Famir était l’aîné de la famille, 17 ans et la tête pleine de rêve, c’était un grand gaillard, travailleur et appliqué il avait arrêté les cours pour devenir le plus grand des menuisiers n’ayant jamais existé, c’était une bonne idée, la menuiserie rapportait énormément et apporter le respect de toutes les classes confondues, c’était un métier vraiment utile.
- Ne brise pas les rêves de notre petit frère idiot, aide le plutôt en lui construisant un bateau !
- Un bateau pour aller ou Julia ? On est à 40 miles de la première mer, tu vois ce petit luron faire tout le trajet un bateau sur le dos ?

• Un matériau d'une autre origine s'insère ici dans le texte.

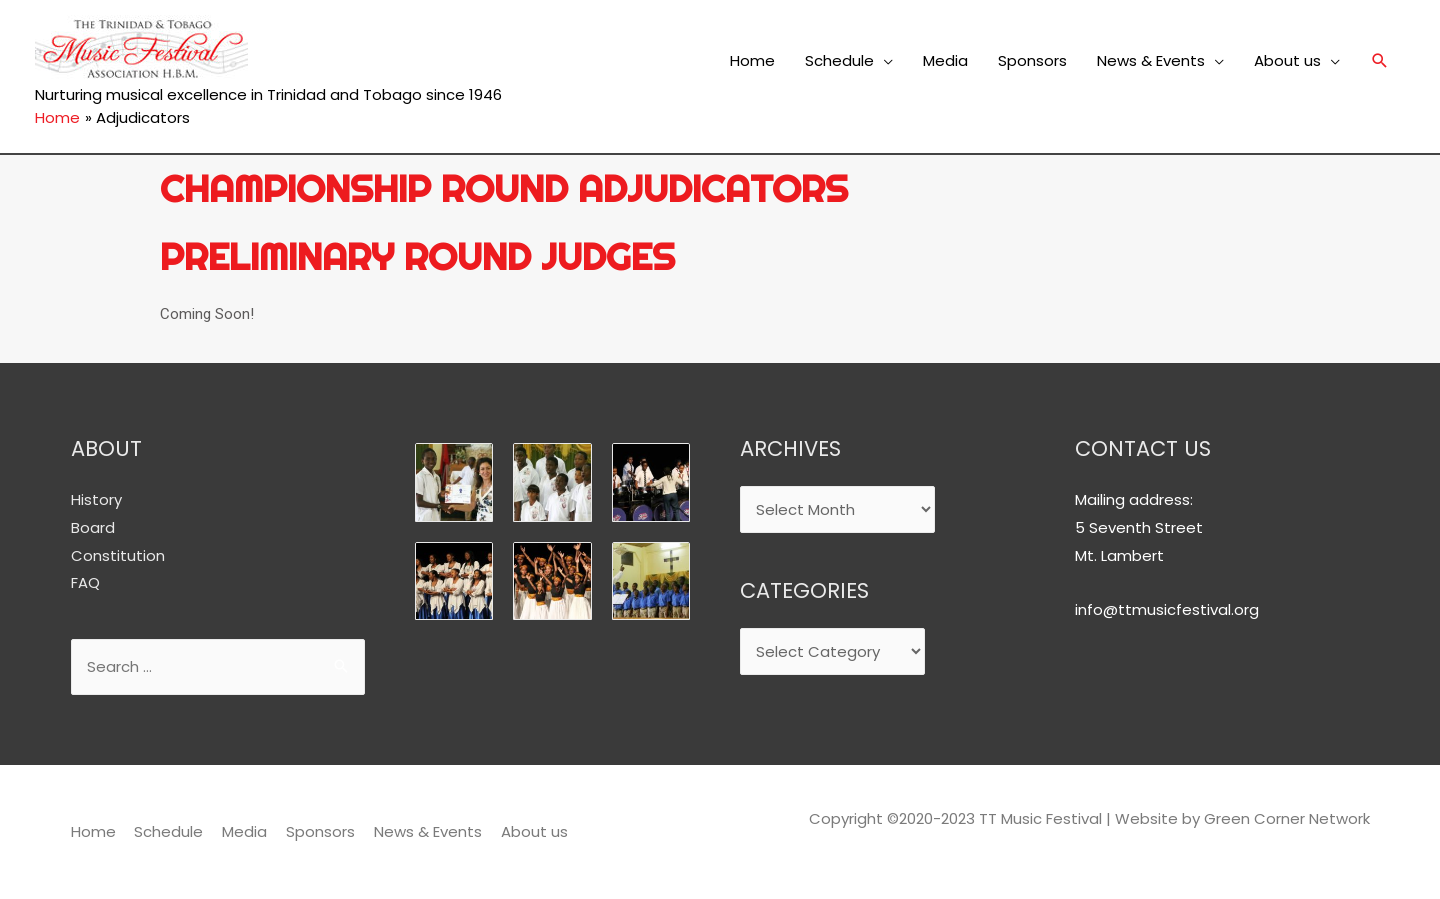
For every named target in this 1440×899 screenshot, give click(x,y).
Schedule (839, 60)
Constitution (118, 554)
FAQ (85, 582)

En s’imaginant la scène, tout le monde éclata de rire, Julia était la sœur des deux gaillards, à 15 ans elle était une élève appliquée et intéressée et elle me demandait souvent de l’aide pour ses devoirs, pour comprendre le pourquoi du comment, même si ses yeux trahissaient son attirance pour moi, je restais relativement à l’écart de toute proposition, car je ne voulais pas d’engagement avec personne, sachant pertinemment que la plus grande faiblesse des guerriers résulte dans leur attachement à leurs proches. Pour battre mon frère, je devais être seul.